Upaya dan Solusi yang DiharapkanKomunitas internasional telah bergerak cepat untuk meredakan konflik. Perdana Menteri Malaysia, Anwar Ibrahim, selaku Ketua ASEAN 2025, telah memfasilitasi komunikasi dengan kedua pihak dan mendesak gencatan senjata. Pada 28 Juli 2025, Thailand dan Kamboja sepakat untuk melakukan gencatan senjata segera dan tanpa syarat, meskipun implementasinya masih rapuh karena pertempuran sempat berlanjut hingga hari ketiga.Perdana Menteri Kamboja, Hun Manet, telah mengajukan permohonan ke Mahkamah Internasional untuk meninjau kembali sengketa perbatasan, sementara Thailand menekankan penyelesaian melalui diplomasi bilateral.

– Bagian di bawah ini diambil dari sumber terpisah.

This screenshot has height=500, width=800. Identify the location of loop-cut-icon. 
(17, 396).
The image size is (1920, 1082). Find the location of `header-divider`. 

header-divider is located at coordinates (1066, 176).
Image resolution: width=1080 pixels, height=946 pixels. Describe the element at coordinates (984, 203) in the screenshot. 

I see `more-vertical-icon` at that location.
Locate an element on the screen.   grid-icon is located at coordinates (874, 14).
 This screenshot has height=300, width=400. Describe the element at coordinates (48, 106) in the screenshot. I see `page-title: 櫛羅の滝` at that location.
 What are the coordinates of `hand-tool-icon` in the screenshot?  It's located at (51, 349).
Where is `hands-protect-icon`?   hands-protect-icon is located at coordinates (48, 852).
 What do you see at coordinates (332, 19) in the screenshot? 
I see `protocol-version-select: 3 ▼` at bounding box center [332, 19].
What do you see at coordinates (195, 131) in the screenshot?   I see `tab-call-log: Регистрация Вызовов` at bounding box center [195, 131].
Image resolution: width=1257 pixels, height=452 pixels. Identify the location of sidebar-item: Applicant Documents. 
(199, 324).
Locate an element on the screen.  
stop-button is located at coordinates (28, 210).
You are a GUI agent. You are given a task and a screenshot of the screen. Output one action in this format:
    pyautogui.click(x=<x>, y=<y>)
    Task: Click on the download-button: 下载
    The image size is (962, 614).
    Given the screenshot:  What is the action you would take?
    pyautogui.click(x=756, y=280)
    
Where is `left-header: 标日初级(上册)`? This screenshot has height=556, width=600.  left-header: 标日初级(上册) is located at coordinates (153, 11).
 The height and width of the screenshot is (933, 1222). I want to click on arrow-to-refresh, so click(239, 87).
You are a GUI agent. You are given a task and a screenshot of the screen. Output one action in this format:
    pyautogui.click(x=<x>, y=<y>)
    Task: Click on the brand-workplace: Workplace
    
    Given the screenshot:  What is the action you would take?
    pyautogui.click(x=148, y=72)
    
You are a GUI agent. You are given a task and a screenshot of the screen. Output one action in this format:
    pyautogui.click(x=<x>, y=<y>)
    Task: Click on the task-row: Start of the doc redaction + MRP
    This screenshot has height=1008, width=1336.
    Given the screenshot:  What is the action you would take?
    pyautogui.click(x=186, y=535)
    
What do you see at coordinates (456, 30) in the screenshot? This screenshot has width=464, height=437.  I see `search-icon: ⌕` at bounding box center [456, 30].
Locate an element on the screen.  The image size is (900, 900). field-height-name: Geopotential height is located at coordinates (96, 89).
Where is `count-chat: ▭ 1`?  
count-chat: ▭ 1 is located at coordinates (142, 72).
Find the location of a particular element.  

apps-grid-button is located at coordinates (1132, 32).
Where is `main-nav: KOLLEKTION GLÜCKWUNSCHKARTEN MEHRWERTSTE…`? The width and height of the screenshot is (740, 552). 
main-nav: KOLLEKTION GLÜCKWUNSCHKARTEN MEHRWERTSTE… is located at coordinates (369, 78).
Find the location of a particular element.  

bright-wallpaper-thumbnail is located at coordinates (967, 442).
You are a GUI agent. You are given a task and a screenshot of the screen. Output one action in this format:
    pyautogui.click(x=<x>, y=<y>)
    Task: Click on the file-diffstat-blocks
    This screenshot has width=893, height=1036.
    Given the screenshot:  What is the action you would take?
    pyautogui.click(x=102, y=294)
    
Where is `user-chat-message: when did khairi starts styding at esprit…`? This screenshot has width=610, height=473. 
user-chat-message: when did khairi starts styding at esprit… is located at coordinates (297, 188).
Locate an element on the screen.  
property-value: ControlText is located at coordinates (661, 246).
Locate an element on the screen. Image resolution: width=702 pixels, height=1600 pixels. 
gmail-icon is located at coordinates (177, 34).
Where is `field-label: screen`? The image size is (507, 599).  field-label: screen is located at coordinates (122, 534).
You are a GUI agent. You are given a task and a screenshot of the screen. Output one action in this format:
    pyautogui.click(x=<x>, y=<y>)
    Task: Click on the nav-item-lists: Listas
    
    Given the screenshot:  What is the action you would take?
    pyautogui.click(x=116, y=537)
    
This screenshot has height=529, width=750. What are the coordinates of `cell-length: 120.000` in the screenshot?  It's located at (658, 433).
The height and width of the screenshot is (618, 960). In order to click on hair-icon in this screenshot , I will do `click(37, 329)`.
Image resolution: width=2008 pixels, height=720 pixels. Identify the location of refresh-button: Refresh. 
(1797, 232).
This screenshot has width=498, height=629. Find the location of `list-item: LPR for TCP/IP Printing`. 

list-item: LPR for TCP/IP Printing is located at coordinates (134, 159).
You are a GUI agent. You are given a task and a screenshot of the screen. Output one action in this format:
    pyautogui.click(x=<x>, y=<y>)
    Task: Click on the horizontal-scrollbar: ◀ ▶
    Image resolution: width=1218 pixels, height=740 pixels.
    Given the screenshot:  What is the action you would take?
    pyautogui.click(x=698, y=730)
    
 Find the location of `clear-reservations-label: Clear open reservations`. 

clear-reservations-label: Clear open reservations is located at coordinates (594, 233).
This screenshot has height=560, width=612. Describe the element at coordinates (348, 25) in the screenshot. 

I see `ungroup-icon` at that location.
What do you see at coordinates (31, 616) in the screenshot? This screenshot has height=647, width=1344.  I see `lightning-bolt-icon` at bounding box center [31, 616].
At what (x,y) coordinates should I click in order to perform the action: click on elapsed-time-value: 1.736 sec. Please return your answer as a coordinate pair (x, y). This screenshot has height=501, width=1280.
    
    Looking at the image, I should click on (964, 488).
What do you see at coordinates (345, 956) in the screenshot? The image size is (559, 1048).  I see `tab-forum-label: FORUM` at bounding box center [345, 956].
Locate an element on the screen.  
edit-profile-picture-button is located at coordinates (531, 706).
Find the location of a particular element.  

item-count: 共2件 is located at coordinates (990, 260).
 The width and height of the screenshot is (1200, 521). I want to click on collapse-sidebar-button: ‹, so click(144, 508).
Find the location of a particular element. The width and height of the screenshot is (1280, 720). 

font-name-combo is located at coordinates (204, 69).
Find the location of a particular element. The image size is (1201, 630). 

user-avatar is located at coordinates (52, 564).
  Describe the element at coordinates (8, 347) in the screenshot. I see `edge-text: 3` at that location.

Pertemuan antara panglima militer kedua negara pada 29 Mei 2025 dan pembicaraan pada 5 Juni 2025 gagal menghasilkan kesepakatan konkret, namun dialog tetap dianggap sebagai langkah awal menuju de-eskalasi.

Beberapa solusi yang diusulkan meliputi:

  1. Pembentukan Zona Demiliterisasi: Membuat zona penyangga di sekitar wilayah sengketa untuk mencegah kontak militer langsung.
  2. Mediasi ASEAN: Memperkuat peran ASEAN, khususnya melalui Komisi Perbatasan Gabungan, untuk menetapkan batas wilayah yang jelas berdasarkan hukum internasional.
  3. Pendekatan Diplomatik Multilateral: Melibatkan pihak ketiga seperti PBB atau negara netral untuk memediasi negosiasi, sebagaimana didesak oleh AS, Uni Eropa, dan China.
  4. Pengendalian Propaganda Media: Mengurangi retorika nasionalis di media untuk menciptakan iklim yang kondusif bagi dialog.

Meskipun kedua negara menyatakan tidak menginginkan perang skala penuh, ketidakstabilan politik internal dan sentimen nasionalis yang kuat tetap menjadi tantangan. Komunitas internasional, termasuk Indonesia, mendesak kedua pihak untuk menahan diri dan memprioritaskan dialog damai guna mencegah eskalasi lebih lanjut yang dapat mengguncang stabilitas Asia Tenggara.